The Treasury has confirmed that around 4.4 million of taxpayers over age 65 will be adversely affected by a freeze to age-related allowances (ARAs), which will be frozen in April next year at their 2012/2013 levels, signalling a steady withdrawal.
Amounts will be held at £10,500 for individuals born between 6 April 1938 and 5 April 1948, and at £10,660 for those with a date of birth prior to 6 April, until they align with the personal allowance of income tax – which will rise by £630 next month and by an additional £1,100 to £9,205 the following tax year (when the top rate of income tax will fall by five percentage points to 45%).
The measure taken on the personal allowance by Mr Osborne, who used the word ‘fair’ seven times in his 59-minute speech to the Commons, comes at an annual cost to the government of £3.3 billion – one third of which will be met by taxpayers aged over 65 as the ARA dissipates.
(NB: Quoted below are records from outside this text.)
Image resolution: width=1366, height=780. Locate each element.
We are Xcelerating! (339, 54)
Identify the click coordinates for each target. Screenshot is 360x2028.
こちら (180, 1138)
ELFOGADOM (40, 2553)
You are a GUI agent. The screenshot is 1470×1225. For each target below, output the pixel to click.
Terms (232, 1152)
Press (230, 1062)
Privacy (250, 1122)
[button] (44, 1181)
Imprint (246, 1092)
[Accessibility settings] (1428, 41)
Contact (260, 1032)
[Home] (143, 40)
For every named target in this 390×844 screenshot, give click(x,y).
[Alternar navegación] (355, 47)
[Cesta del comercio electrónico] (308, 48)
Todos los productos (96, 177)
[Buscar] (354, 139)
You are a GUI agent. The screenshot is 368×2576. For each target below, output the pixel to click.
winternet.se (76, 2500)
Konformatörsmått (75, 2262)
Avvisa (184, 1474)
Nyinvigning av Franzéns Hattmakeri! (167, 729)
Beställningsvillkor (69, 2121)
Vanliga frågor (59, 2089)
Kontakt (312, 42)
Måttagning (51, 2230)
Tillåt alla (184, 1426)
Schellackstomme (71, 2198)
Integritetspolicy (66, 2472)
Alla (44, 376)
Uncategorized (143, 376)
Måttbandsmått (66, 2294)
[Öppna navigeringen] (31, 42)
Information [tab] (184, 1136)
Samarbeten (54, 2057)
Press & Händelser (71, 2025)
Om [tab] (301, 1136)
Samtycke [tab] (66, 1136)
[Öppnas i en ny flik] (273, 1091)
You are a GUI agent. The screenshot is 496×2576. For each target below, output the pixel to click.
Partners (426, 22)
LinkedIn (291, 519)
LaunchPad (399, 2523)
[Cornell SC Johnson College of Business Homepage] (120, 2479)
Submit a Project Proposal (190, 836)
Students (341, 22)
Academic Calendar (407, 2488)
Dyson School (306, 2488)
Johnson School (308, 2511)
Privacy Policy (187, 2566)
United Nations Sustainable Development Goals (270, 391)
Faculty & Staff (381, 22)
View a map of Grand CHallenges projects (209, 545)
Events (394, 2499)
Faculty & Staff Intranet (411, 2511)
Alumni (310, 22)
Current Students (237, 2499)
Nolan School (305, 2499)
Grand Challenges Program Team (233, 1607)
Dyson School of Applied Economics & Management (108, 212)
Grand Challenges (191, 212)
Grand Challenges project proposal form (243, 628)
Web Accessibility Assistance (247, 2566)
By 2016/17, retirees will be paying additional tax of £1.1 billion, according to the figures in the main Budget document.
‘We are not sure this is the solution the Office of Tax Simplification might have envisaged when it observed that age allowances are an area of complexity for pensioners,’ said Robin Williamson of the Low Incomes Tax Reform Group charity.
Zoe Lynch, partner at Sacker and Partners a pensions-specialist law firm, remarked, ‘What George Osborne didn't mention in selling the idea of simplifying allowances is that freezing those same allowances for pensions is likely to tax pensioners more heavily than ever before’.
Her opinion was echoed by Ernst and Young tax manager Jane Scott, who said, ‘Simplification of the tax system is welcome, but simplification at the cost of removing allowances is perhaps a step too far’.
Her colleague Patrick Stevens, tax partner, said the personal allowance increase scheduled for 2013, which is expected to remove 840,000 people from the tax system, was ‘good news for many on low and middle incomes’, but would be ‘unlikely to help the poorest taxpayers, many of whom will lose in means-tested benefits what they gain in tax terms.’